The A-10C flight model feels good to this non-pilot. I got behind the stick, and with a full load of fuel and munitions, this baby’s a dog till you get in the air. You’re not going to get off the ground in ten feet with a full loadout, just like in the real deal. I crashed on the first try, thanks to a user-induced problem with the NaturalPoint TrackIR™ setup (yes, readers, full 6-degrees-of-freedom TrackIR), but once Matt and Eugene stabilized the view for me, I firewalled the throttles and the bird… reluctantly… left… the.. ground. Once the gear and flaps came up it responded as you’d expect a heavy, max-loaded bird to fly. It feels good, like the Su-25T’s Advanced Flight Model in Flaming Cliffs, but Matt tells me that the A-10C in TBS has an evolved version of the AFM that’s even got even more fidelity than the Su-25T had. And this flight-model stuff is going to make it into the civilian game, my friends. The difference between the military product and the civilian product is really only some symbology issues and radar-warning system functionality that is classified, and we won’t see that. Get this: the navigation system uses real aviation charts.

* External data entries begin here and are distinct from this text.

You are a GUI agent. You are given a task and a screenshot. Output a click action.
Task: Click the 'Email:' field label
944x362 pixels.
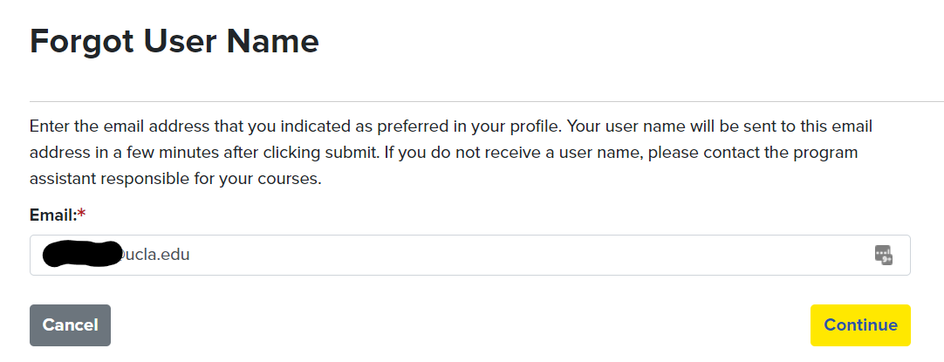(x=52, y=215)
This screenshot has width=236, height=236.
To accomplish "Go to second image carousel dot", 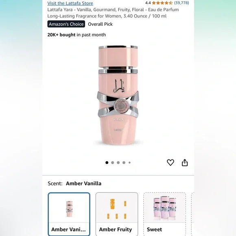I will 112,162.
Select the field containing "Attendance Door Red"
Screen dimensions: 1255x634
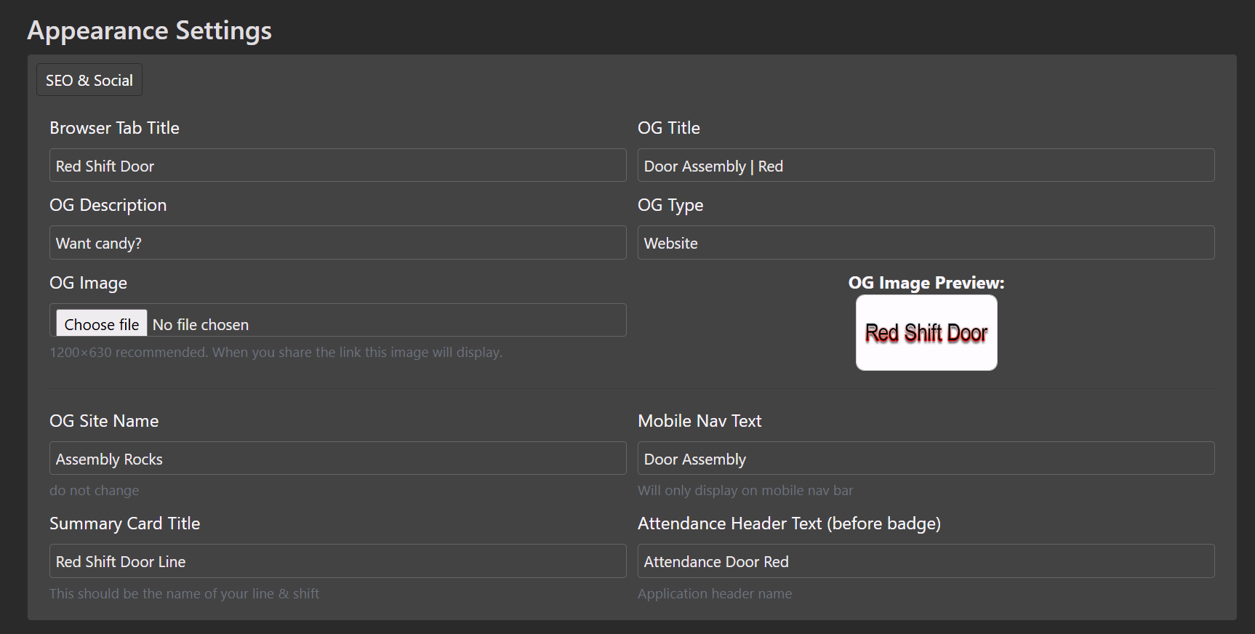(925, 561)
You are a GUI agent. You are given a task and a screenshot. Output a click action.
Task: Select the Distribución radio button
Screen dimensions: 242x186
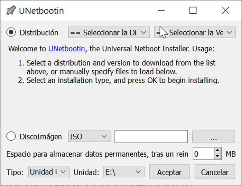click(11, 32)
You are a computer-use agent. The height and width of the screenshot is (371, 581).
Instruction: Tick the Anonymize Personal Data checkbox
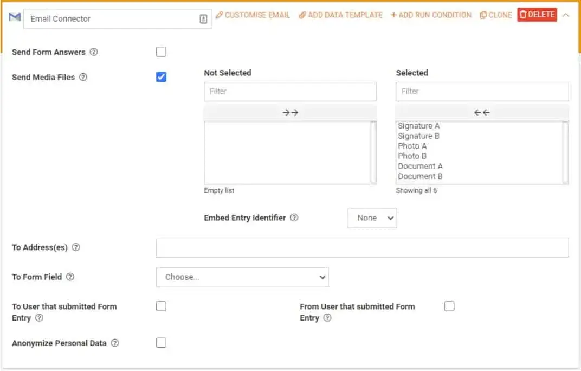(x=161, y=343)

Sounds are a step up from what we’ve heard in the past from TFC offerings. In fact, Matt tells me that an entirely new sound engine is being employed, and it’s a distinct improvement all the way around. Sidewinders growl like you see in videos. The engines have a “turbofan” whine to them, and you are under no illusions as to when they spool up and down. There is lag between your command of increased throttle and the engines spinning up to meet that. You see that in avionics also; the targeting pod, for example, spins up before it displays, and it gives the message to you on the MFD that it is “timed out” if you try to get it to display before it is ready.
Due to my daytime job commitments, I have not flown a sim more than a few minutes at a time for quite a while, and I feel that once I got the switchology down I could employ weapons effectively in TBS A-10C. It’s intuitive and if you’ve flown current versions of Falcon 4.0 you will recognize that functionality. Bomb modes CCIP and CCRP are both present and both work as you’d expect. You can set bombs for ripple modes and timing, much as in F4. You can do the same for the rocket pods.

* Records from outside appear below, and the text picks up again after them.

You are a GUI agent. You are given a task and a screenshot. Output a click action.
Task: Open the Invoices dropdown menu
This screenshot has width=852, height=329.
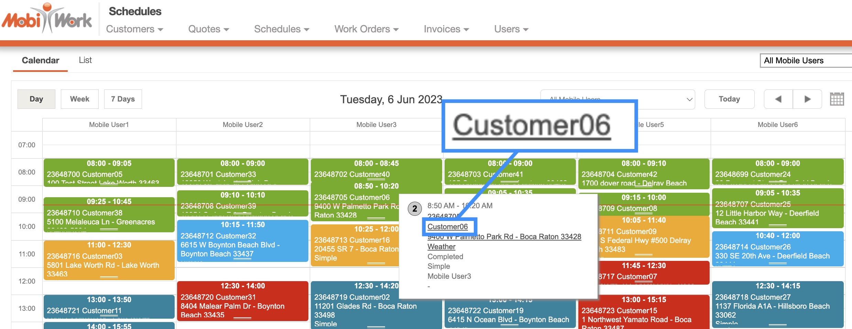point(446,29)
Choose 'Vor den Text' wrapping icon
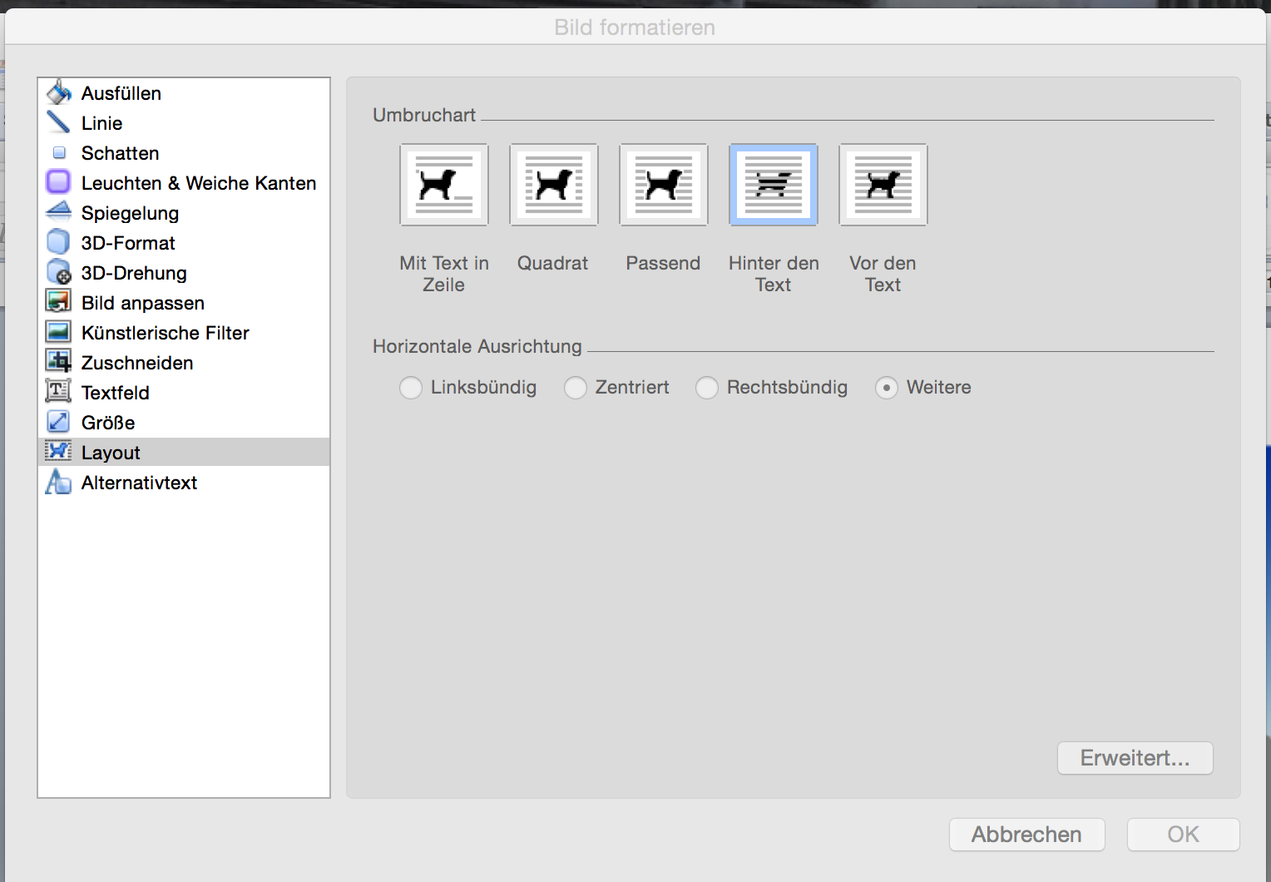 883,185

But wait: there’s more. How would you like to see an AI tactical ground controller that will mark targets for you with smoke and give you a full 9-line brief? I saw it, guys. Artificial intelligence for wingmen is enhanced over what we’ve seen in the past, and you have more commands than ever before. Similarly, AI on the ground is commensurate in detail with their looks — they aren’t just eye candy, they’re here to play. You can see tanks rock back on their treads with recoil, and guns recoil in their carriages, and they do look for targets.
Level of detail in the world is up, as well. Several airbases are modeled to their real-world counterparts. This is something we ought to see in the civilian DCS version of this simulator when it comes out as well. I was not able to get details like the civilian campaign system, or anything else that military buyers aren’t interested in. Frankly, I wasn’t that concerned about the campaign system, because even if it’s the same thing as we’ve got in DCS: Black Shark it works fine for most folks.

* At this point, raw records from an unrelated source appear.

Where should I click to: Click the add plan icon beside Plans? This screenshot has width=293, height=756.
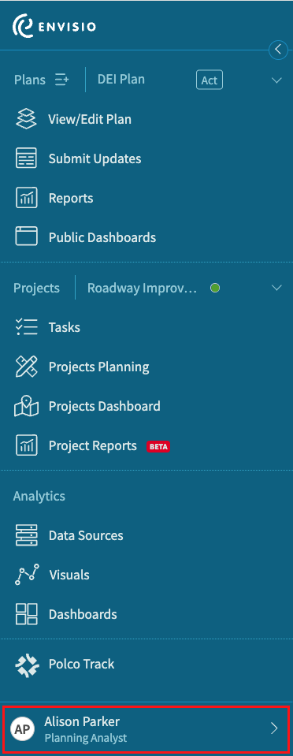[x=61, y=80]
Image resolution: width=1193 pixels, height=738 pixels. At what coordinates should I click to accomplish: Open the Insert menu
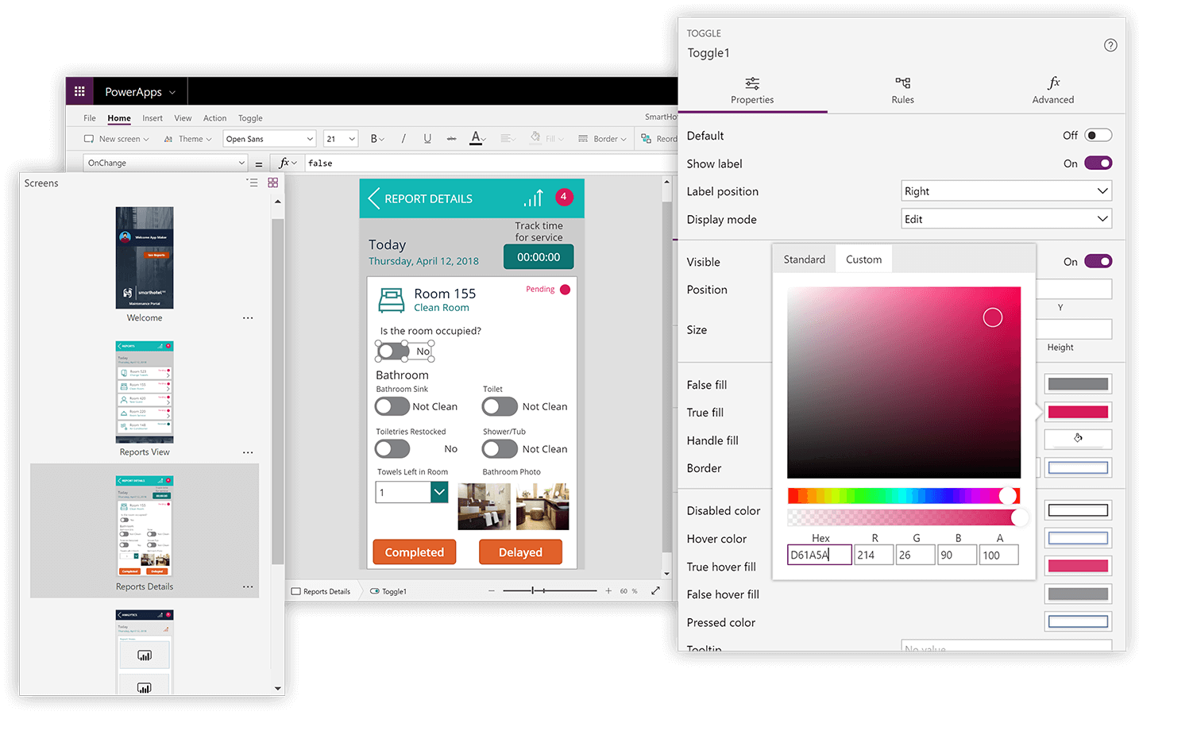(x=153, y=118)
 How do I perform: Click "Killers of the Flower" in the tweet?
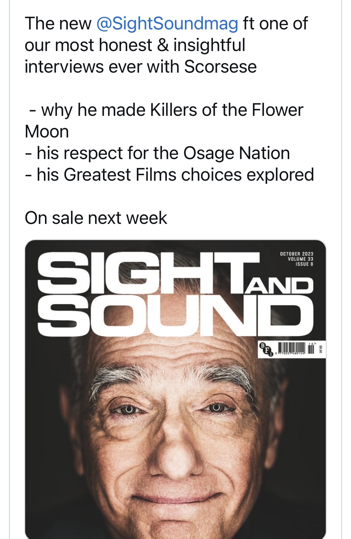pos(227,110)
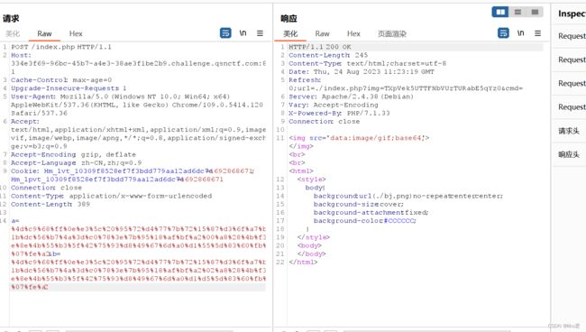Click the request body a= parameter line
586x332 pixels.
15,221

I got to rub shoulders with Dr. Igor Tishin of Eagle Dynamics, and Jim Mackonochie from The Fighter Collection, and though I can’t relate much of what they passed on to me, let me just say that some exciting things are in the offing for the future of the DCS series. TFC and Eagle are committed to the product, as they’ve always been, and we have every reason to expect great things from the label. They’ll have a winner with A-10C, and I hope CH Products takes note and releases a civilian version of the controllers — because if you’re serious about DCS: A-10C Warthog you’ll want it.